= 2015 WRC2 Championship =

The 2015 FIA WRC2 Championship was the third season of WRC2, a rallying championship organised and governed by the Fédération Internationale de l'Automobile, running in support of the World Rally Championship. The Championship was open to cars complying with R4, R5, and Super 2000 regulations. The Championship was composed by thirteen Rallies; and Drivers and Teams must nominate a maximum of seven event. The best six results are counted towards the championship.

Nasser Al-Attiyah was the defending champion, as he won the 2014 title by just three points.

** Material **
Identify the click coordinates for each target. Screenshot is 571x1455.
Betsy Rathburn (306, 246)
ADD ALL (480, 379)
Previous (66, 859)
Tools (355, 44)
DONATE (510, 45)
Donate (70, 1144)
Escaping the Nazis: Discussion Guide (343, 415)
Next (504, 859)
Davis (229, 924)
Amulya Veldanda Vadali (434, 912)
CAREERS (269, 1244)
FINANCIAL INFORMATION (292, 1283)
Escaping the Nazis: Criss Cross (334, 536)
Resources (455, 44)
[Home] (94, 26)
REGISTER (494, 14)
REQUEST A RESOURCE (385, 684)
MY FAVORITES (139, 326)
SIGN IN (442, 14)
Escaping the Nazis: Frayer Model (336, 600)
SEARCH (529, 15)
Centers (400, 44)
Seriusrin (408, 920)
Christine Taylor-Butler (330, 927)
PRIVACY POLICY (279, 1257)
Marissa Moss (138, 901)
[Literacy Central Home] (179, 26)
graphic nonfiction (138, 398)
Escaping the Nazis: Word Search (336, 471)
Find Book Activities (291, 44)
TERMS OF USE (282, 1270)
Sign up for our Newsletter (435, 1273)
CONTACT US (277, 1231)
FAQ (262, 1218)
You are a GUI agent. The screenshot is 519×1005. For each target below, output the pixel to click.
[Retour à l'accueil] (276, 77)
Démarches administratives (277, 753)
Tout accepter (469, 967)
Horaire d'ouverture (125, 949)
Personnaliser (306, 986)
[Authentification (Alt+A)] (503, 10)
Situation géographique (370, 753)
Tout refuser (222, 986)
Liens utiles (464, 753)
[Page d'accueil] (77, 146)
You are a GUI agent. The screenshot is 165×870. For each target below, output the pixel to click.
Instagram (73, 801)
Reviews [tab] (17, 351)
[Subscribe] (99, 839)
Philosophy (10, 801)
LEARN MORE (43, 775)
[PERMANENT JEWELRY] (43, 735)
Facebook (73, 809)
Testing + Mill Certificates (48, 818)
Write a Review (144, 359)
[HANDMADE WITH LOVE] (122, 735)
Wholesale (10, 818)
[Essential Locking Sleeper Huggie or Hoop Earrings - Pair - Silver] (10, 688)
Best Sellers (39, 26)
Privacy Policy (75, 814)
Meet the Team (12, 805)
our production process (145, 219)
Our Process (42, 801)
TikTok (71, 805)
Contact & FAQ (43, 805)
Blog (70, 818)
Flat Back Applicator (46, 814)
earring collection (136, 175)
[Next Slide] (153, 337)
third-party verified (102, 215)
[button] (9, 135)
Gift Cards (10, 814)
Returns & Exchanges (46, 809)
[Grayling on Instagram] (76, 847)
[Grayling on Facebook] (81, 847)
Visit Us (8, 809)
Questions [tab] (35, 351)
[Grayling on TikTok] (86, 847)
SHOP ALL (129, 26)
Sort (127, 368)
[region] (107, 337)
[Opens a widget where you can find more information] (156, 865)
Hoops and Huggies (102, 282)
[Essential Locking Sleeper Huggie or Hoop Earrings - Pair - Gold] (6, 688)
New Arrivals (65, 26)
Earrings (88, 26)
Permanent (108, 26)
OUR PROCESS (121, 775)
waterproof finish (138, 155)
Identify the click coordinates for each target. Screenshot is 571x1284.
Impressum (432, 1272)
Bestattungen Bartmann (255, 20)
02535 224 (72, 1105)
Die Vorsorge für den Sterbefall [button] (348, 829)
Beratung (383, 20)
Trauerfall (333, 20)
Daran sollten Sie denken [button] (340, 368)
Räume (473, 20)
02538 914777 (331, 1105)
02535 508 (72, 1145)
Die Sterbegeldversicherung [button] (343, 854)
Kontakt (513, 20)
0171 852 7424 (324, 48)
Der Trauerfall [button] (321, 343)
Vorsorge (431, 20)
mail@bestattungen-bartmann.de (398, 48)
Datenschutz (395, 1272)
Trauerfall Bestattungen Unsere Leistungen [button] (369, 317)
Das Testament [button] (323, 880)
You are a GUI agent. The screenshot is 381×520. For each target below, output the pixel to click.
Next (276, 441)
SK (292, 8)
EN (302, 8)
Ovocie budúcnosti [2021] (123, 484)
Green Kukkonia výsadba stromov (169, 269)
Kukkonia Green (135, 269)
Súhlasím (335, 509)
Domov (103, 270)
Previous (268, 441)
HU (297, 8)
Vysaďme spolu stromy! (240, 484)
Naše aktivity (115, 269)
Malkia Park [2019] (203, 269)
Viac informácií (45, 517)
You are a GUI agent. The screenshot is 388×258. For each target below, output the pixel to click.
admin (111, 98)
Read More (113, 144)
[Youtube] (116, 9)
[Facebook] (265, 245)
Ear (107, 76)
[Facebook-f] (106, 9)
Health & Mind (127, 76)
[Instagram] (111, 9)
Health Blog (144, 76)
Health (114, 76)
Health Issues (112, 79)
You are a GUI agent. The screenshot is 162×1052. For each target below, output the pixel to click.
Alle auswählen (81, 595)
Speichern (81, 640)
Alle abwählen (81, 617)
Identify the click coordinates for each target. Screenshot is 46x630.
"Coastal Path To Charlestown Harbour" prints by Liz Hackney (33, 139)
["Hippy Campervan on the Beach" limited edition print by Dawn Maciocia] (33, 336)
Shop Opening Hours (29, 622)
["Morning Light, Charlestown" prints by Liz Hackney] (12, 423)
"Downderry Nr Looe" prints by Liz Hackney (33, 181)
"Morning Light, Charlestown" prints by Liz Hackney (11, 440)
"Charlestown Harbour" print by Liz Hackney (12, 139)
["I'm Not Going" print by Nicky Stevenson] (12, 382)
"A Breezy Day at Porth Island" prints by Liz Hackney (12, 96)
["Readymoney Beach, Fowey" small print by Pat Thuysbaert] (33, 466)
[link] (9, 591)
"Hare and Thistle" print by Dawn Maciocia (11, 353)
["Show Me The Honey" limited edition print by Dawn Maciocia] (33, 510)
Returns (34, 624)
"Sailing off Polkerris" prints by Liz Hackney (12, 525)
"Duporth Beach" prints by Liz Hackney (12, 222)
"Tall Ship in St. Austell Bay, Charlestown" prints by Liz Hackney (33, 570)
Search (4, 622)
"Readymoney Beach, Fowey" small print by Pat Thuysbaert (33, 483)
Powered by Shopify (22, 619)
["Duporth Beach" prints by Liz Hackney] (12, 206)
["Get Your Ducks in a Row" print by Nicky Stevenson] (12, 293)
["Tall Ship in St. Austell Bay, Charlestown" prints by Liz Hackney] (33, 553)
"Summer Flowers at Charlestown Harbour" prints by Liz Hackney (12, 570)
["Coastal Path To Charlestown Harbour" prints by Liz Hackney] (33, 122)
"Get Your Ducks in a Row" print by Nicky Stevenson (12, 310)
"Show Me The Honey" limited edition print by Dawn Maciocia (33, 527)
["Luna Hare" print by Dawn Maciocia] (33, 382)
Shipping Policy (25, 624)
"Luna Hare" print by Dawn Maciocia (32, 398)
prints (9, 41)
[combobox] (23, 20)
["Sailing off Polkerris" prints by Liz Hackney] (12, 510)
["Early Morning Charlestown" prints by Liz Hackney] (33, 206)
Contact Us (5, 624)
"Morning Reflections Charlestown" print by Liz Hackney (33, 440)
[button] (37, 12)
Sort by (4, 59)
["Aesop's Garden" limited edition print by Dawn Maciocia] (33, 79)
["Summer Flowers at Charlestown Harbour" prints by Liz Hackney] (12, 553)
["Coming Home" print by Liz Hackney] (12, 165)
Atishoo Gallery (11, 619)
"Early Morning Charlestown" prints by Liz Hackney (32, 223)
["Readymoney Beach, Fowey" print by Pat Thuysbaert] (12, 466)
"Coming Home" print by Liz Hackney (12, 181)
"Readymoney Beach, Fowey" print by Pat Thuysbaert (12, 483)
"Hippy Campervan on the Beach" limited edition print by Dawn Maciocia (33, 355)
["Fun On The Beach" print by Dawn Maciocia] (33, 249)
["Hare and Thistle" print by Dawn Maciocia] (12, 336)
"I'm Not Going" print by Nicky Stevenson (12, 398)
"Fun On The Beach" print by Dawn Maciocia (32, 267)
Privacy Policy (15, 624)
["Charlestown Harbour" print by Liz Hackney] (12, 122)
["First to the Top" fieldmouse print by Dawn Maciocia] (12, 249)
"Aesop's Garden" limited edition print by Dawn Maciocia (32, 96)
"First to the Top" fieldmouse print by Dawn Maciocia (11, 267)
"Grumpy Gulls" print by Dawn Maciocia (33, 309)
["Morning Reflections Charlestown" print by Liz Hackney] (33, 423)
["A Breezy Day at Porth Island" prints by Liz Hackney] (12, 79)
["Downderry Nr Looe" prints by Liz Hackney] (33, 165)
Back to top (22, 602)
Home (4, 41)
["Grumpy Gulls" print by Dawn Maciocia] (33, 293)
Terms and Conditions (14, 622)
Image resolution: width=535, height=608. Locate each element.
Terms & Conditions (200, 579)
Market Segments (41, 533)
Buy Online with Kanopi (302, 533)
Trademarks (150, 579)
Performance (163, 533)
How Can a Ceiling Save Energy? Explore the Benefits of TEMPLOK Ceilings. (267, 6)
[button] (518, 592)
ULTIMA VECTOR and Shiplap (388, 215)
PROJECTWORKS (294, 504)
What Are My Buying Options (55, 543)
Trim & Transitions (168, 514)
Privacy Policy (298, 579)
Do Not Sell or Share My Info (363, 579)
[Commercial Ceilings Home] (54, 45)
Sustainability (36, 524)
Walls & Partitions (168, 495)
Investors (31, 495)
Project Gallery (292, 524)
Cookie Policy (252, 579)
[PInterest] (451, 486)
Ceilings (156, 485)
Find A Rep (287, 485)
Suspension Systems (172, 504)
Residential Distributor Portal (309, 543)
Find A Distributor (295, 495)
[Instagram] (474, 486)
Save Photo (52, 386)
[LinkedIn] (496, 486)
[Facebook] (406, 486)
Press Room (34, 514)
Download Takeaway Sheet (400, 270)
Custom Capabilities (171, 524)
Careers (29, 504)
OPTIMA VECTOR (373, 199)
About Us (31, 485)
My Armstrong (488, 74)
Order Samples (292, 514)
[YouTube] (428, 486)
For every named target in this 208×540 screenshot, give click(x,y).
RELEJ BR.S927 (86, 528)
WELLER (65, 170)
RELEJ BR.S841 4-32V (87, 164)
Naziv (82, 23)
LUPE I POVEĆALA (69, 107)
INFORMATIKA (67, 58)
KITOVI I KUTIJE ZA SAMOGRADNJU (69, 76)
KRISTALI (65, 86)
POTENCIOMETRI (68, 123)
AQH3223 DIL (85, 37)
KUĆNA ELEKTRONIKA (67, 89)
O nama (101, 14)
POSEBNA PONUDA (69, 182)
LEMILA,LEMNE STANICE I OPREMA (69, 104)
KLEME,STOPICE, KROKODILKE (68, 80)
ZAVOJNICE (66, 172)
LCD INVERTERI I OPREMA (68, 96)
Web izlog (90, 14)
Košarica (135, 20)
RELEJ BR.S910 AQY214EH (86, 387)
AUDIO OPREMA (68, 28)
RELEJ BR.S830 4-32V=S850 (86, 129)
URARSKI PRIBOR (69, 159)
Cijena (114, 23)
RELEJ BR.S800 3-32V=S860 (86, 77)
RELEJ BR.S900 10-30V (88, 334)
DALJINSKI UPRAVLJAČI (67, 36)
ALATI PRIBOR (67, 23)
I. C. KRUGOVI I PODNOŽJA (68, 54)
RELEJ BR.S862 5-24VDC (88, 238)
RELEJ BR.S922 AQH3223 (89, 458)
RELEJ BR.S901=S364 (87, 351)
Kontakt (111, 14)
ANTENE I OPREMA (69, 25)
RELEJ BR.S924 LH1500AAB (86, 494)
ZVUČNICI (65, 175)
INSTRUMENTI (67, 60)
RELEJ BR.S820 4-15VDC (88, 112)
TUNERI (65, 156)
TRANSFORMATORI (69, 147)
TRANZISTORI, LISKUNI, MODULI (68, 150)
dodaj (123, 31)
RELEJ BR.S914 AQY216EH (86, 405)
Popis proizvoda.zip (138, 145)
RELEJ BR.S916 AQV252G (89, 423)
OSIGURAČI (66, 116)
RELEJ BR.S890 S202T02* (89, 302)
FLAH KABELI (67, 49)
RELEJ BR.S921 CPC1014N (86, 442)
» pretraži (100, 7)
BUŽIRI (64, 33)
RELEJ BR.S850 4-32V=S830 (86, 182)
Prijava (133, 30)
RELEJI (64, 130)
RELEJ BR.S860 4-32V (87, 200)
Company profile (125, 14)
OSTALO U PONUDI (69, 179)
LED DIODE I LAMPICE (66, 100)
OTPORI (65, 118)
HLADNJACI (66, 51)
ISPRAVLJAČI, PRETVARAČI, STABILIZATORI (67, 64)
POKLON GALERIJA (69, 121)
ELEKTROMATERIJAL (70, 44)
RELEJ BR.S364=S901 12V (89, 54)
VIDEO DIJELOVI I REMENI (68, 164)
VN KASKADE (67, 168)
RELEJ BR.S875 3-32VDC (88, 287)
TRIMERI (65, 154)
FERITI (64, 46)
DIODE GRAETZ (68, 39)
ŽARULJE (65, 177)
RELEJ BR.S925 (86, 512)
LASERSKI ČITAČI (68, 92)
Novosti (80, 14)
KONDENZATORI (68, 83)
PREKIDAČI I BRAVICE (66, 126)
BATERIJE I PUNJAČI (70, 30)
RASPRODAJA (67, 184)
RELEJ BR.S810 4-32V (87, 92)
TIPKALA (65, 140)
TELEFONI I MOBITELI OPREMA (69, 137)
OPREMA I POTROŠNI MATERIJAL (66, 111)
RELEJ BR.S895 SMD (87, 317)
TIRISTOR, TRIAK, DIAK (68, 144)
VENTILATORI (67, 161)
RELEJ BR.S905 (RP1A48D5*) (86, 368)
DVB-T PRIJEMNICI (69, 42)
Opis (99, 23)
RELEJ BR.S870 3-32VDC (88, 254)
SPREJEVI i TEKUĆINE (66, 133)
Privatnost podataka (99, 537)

** Request 1 **
List every set of car regulations that the 2015 WRC2 Championship text says cars could comply with to enter.
** Request 2 **
Reproduce word for word the part of the 2015 WRC2 Championship text from "The 2015 FIA" up to and including "towards the championship.".

** Final result 1 **
R4
R5
Super 2000

** Final result 2 **
The 2015 FIA WRC2 Championship was the third season of WRC2, a rallying championship organised and governed by the Fédération Internationale de l'Automobile, running in support of the World Rally Championship. The Championship was open to cars complying with R4, R5, and Super 2000 regulations. The Championship was composed by thirteen Rallies; and Drivers and Teams must nominate a maximum of seven event. The best six results are counted towards the championship.